▸ Study text:

────

And as the host as such of these social events with clients, did you partake in the hospitality provided?‑‑‑Many times.

And that included drinking alcohol?‑‑‑Yes, it certainly did.

Now, in the course of these social events, who would actually participate?‑‑‑Well, everyone that was invited guests to the hospitality that Carlton was providing, whether it be boxes, private boxes, as a say golfing events or football, whatever the particular function was we provided hospitality and food and beverages for all of our invited guests.

How many other CUB employees would be at those events?‑‑‑On many occasions it was myself but normally we try to have two.  In the case of the private boxes which was mainly - which was Carlton's main hospitality way of looking after people, because they had them at all venues right around Sydney, we had approximately 20 people to each box and we tried to have two reps there on most occasions to look after them.”

A regional sales manager was his immediate supervisor. After five and a half years of his employment Carlton United joined its off licence section with the hotels and clubs division and all representatives were required to call on bottle shops, hotels and clubs in their respective areas.  At that time he came under the supervision of Mr David Hastie.

────

▸ Data excerpt:

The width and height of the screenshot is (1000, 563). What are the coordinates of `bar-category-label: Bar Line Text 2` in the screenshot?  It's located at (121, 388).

────

▸ Actions to take:
**1.** In the testimony, about how many people were in each private box?
**2.** Print the part of the testimony that opens with the words containing "And as the host" and closes with "it certainly did.".

▸ Your written answers:
**1.** Approximately 20 people.

**2.**
And as the host as such of these social events with clients, did you partake in the hospitality provided?‑‑‑Many times.

And that included drinking alcohol?‑‑‑Yes, it certainly did.